Residency

Image: Badland, 2021
Video Installation, video in loop length 4 mins, mp4, cell phone with a power cable and earphones, table/a shelf, bowl, a spoon, Chinese instant soup.

Marta Stysiak ‘Come Home’ 2021

As part of the residency awarded to Marta Stysiak for winning the 2020 BRC Biennial Competition for New Work, Stysiak has extended her video installation BADLAND (which was acquired by BRC in 2020) into a feature length documentary called ‘Come Home’. Birth Rites Collection was granted an Arts Council England award to cover the cost of Stysiak spending time in-situ with the midwifery department at KCL online, attending relevant classes, holding workshops with students and interviewing and filming members of staff and students around the subject of young mothers / mental health / incarceration.

Stysiak carried out workshops with students to show them a draft of the documentary film ‘Come Home’ (50 minutes) to receive feedback as it was being made. She used this feedback to shape the film and also interviewed key academic members of staff to ask questions like:

  • The problem of early motherhood: is it really a problem?

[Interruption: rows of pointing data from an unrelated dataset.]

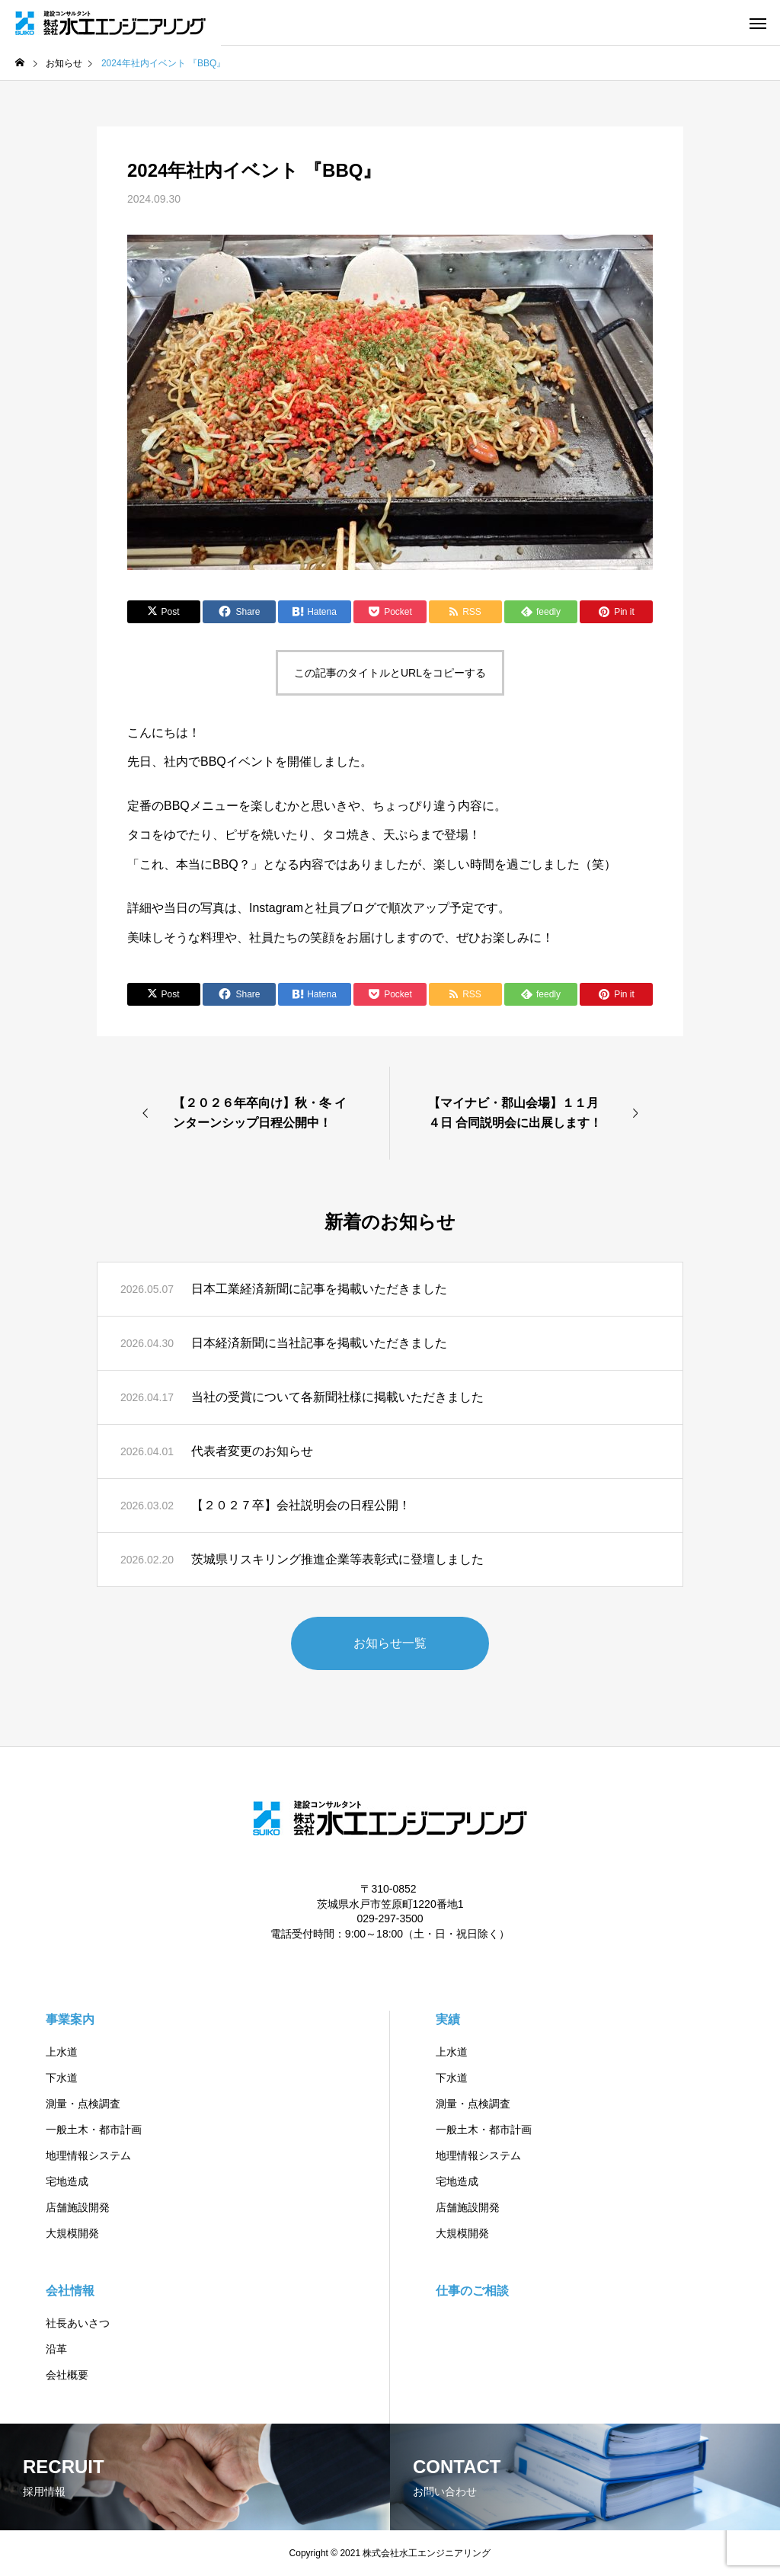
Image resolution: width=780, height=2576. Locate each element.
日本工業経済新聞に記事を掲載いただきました (319, 1288)
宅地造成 (67, 2181)
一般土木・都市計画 (94, 2129)
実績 (448, 2019)
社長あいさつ (78, 2323)
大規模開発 (72, 2233)
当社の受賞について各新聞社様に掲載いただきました (337, 1396)
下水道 (62, 2078)
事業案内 (70, 2019)
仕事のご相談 (472, 2290)
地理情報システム (88, 2155)
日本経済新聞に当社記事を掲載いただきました (319, 1342)
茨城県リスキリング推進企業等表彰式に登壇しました (337, 1559)
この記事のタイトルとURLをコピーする (390, 673)
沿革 (56, 2349)
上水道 (62, 2052)
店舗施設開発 (78, 2207)
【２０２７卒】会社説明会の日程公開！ (301, 1505)
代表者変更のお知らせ (252, 1451)
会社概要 (67, 2375)
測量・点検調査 (83, 2104)
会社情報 (70, 2290)
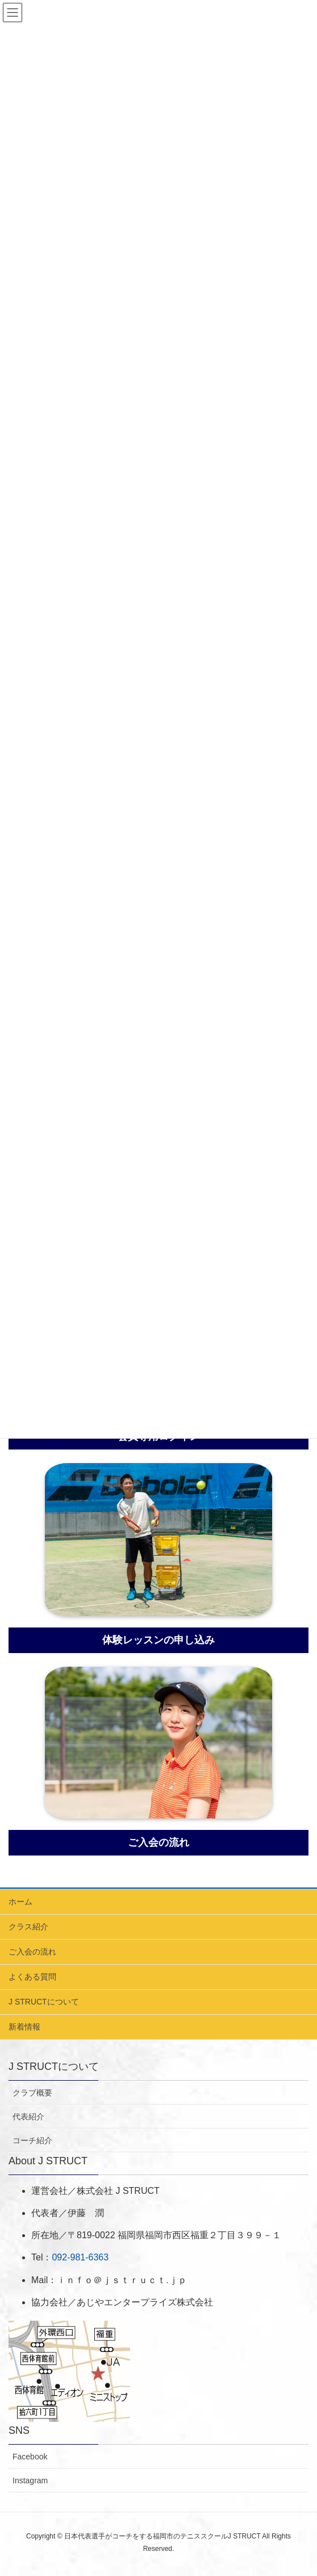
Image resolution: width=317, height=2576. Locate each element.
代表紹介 (28, 2116)
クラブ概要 (32, 2092)
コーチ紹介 (32, 2140)
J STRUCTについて (44, 2001)
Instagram (30, 2480)
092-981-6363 (80, 2257)
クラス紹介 (28, 1926)
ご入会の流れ (32, 1951)
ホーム (20, 1901)
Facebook (29, 2456)
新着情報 (24, 2026)
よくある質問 (32, 1976)
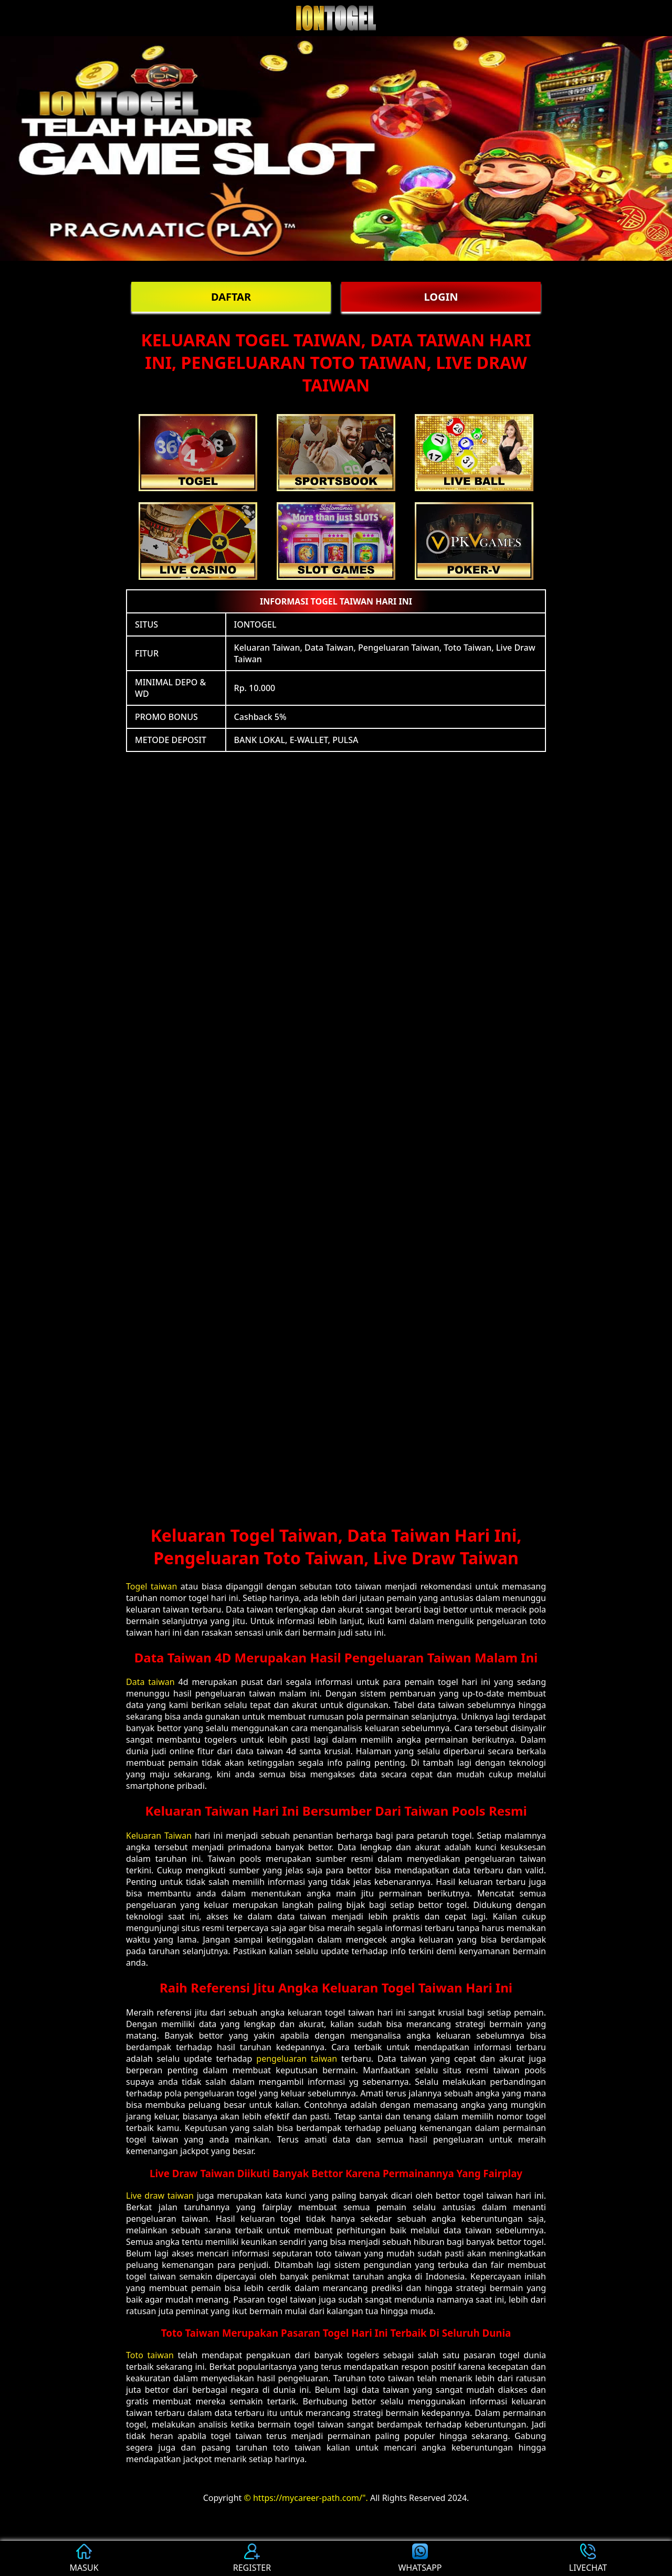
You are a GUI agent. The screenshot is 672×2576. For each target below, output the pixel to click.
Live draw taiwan (160, 2195)
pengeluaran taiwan (296, 2058)
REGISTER (252, 2558)
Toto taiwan (150, 2355)
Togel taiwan (151, 1586)
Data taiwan (150, 1682)
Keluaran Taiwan (159, 1835)
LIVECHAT (588, 2558)
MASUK (83, 2558)
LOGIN (441, 297)
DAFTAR (231, 297)
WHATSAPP (420, 2558)
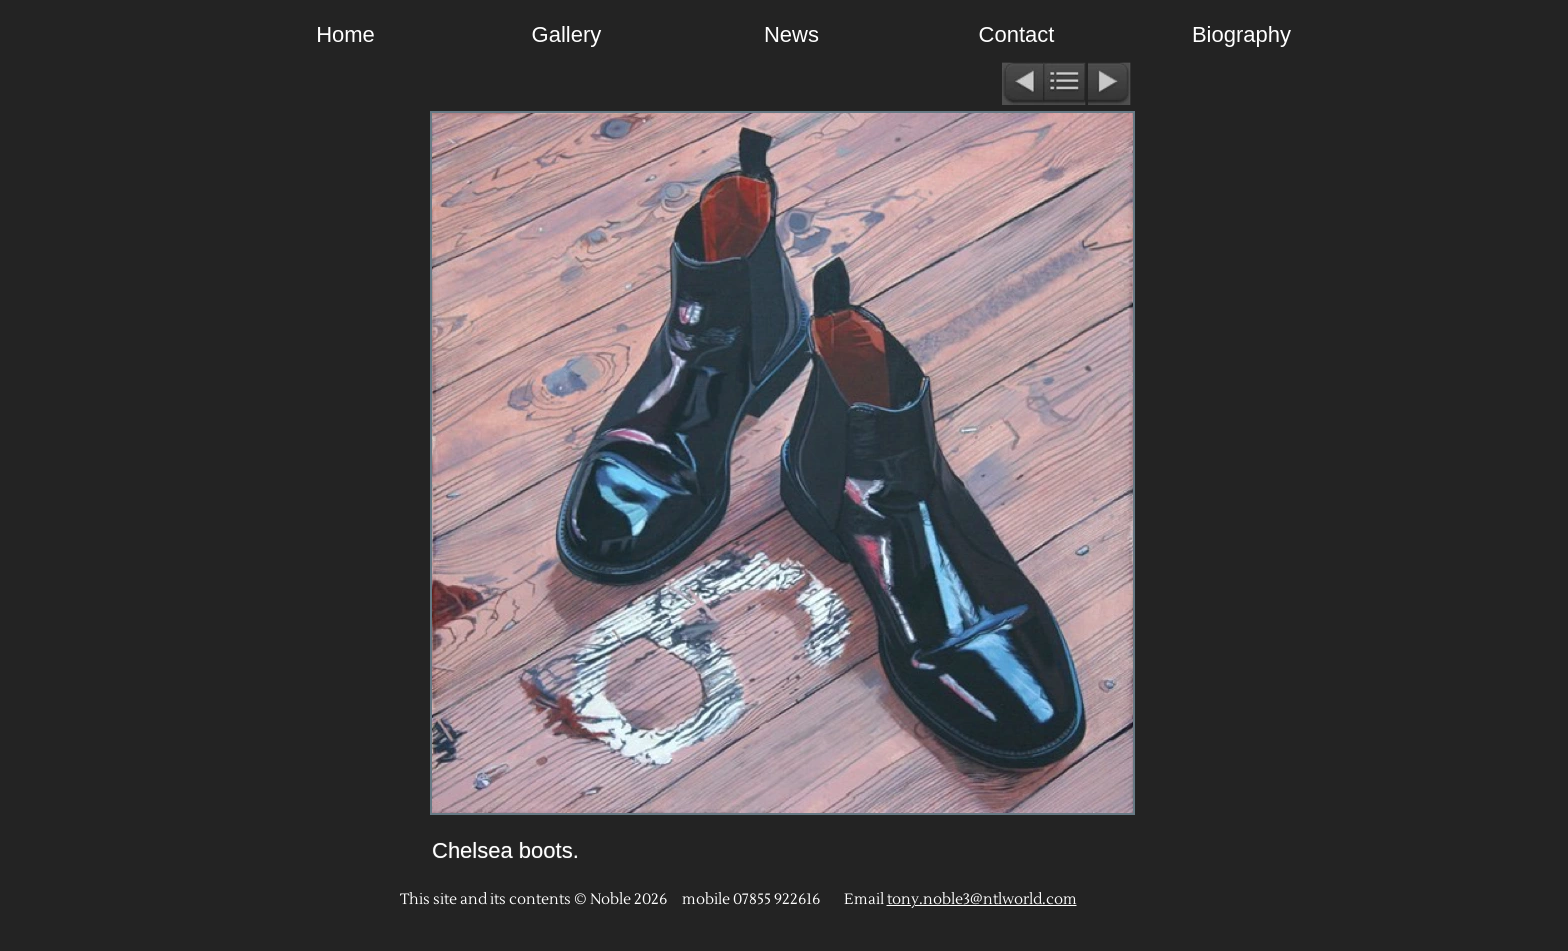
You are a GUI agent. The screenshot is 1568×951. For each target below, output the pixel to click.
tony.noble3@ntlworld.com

  • Do social institutions work properly?

  • Who should help young mothers?

  • What could the social youth center or a foster home offer instead? Can they really offer anything, or is it just an illusion? What is the relation between early motherhood and social development in general?

‘Come Home’ Premiere

On Monday, 8th November 2021 we premiered ‘Come Home’ at the Harris Lecture Theatre, Guy’s Campus, King’s College, London, SE1 1UL. After the screening, Marta Stysiak was joined by Dr Elsa Montgomery and Professor Sir Jonathan Howard for a Q & A session.

This artist residency was supported by Birth Rites Collection and Arts Council England.